## Exercise prompt:
Wherever an image appears in the data, omit it and copy all the remaining text word for word.
------ Exercise materials
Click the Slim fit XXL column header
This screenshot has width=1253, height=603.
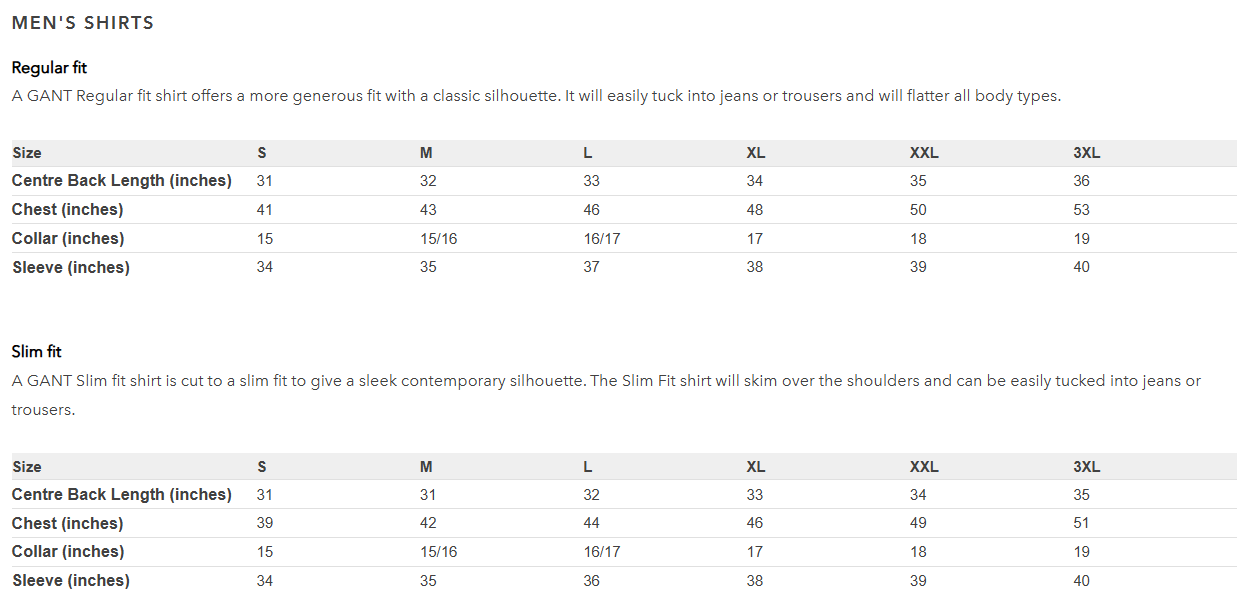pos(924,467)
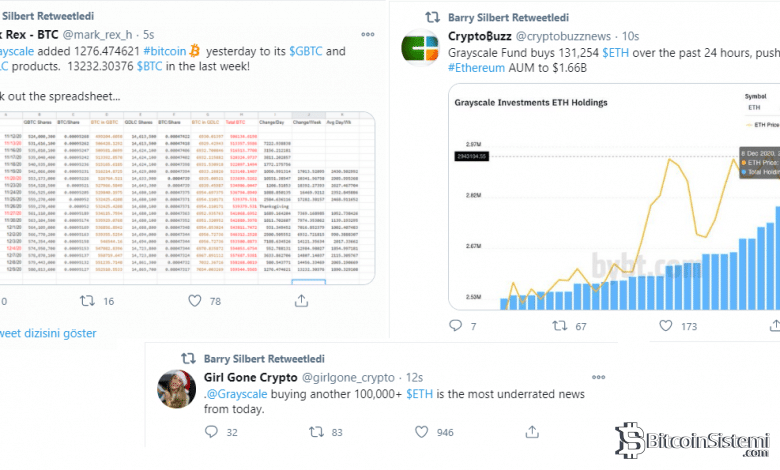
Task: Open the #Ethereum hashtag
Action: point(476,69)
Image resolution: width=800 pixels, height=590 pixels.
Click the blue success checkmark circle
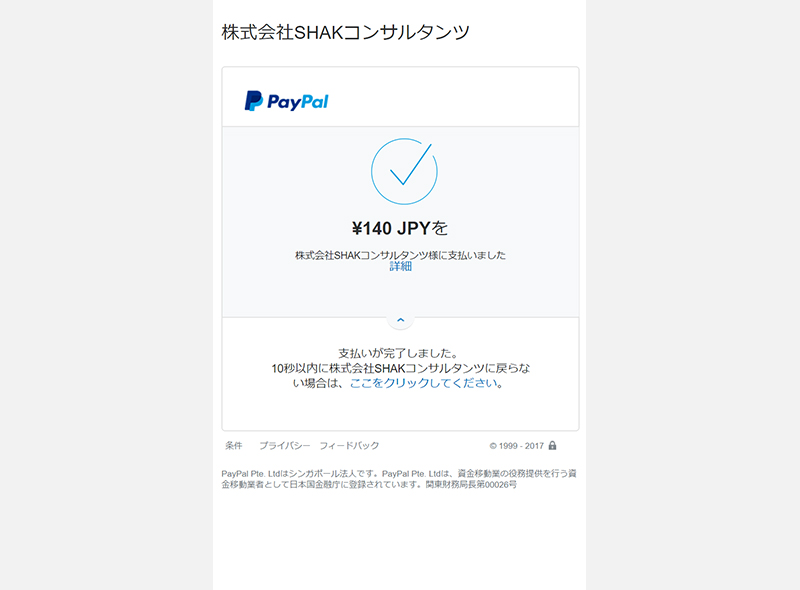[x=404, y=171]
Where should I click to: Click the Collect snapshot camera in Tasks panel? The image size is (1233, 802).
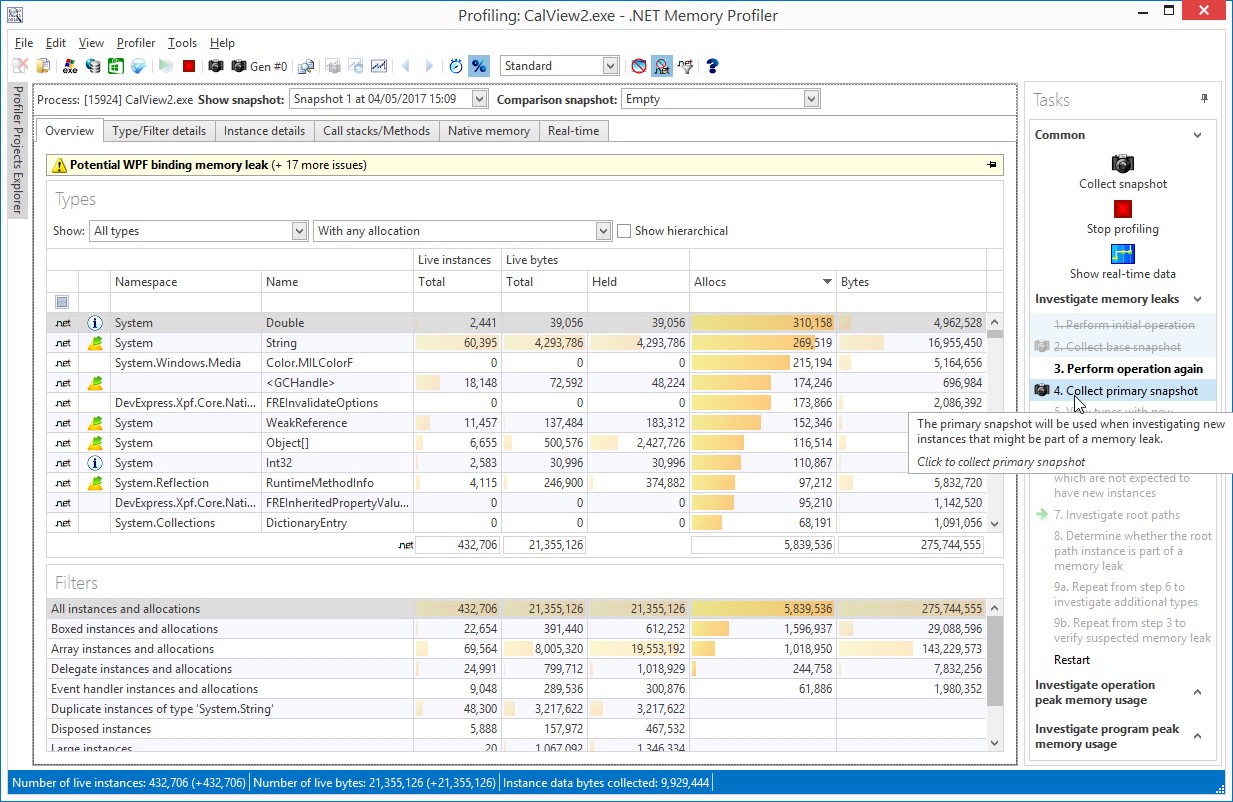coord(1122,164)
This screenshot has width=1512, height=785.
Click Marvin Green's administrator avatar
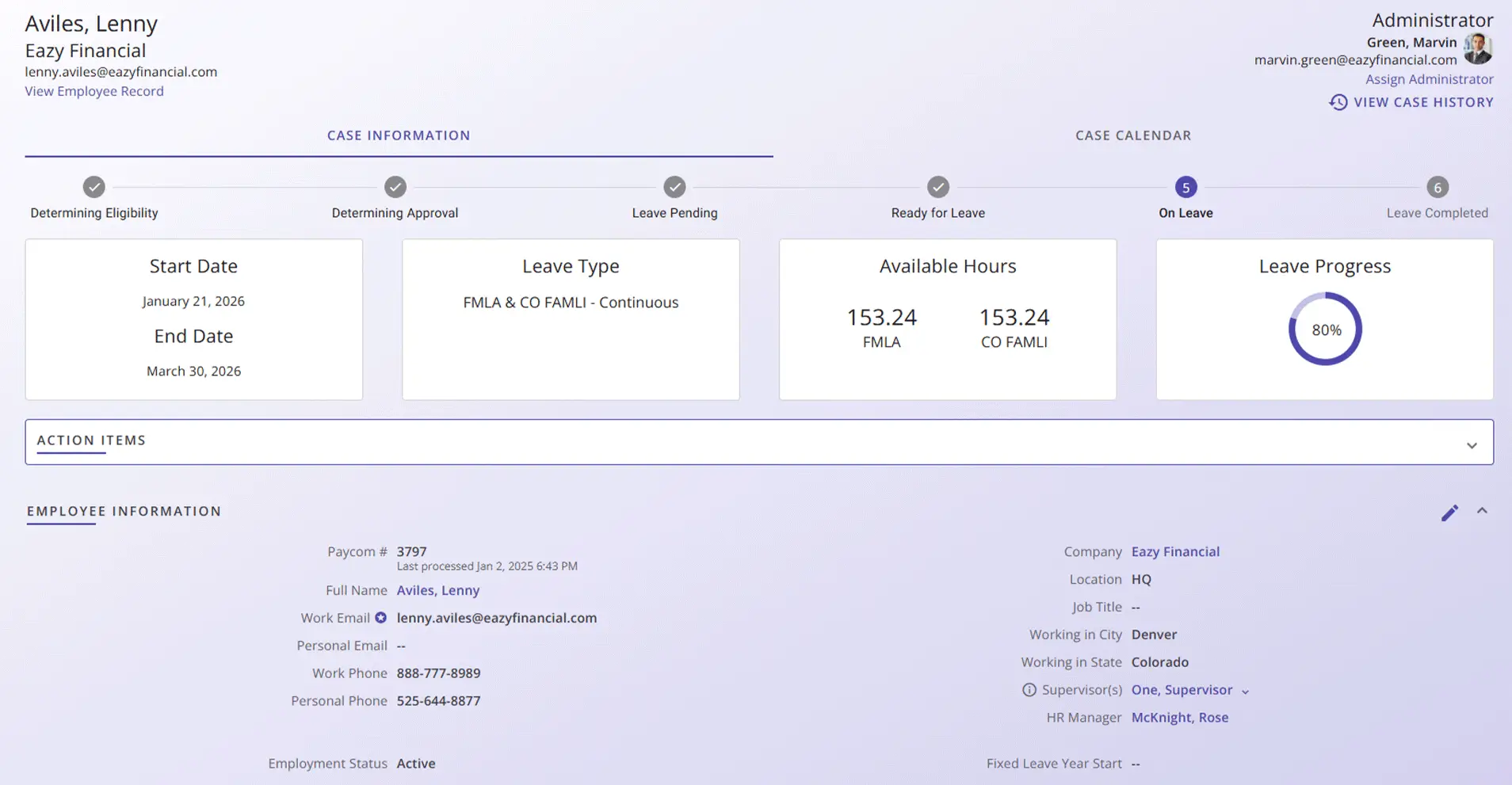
------------
## Solution to this exercise:
Click the Slim fit XXL column header
This screenshot has width=1253, height=603.
pos(924,467)
Task: Open the #Ethereum hashtag
Action: point(476,69)
Image resolution: width=800 pixels, height=590 pixels.
Click the blue success checkmark circle
[x=404, y=171]
Where should I click to: Click the Collect snapshot camera in Tasks panel? The image size is (1233, 802).
coord(1122,164)
This screenshot has width=1512, height=785.
Click Marvin Green's administrator avatar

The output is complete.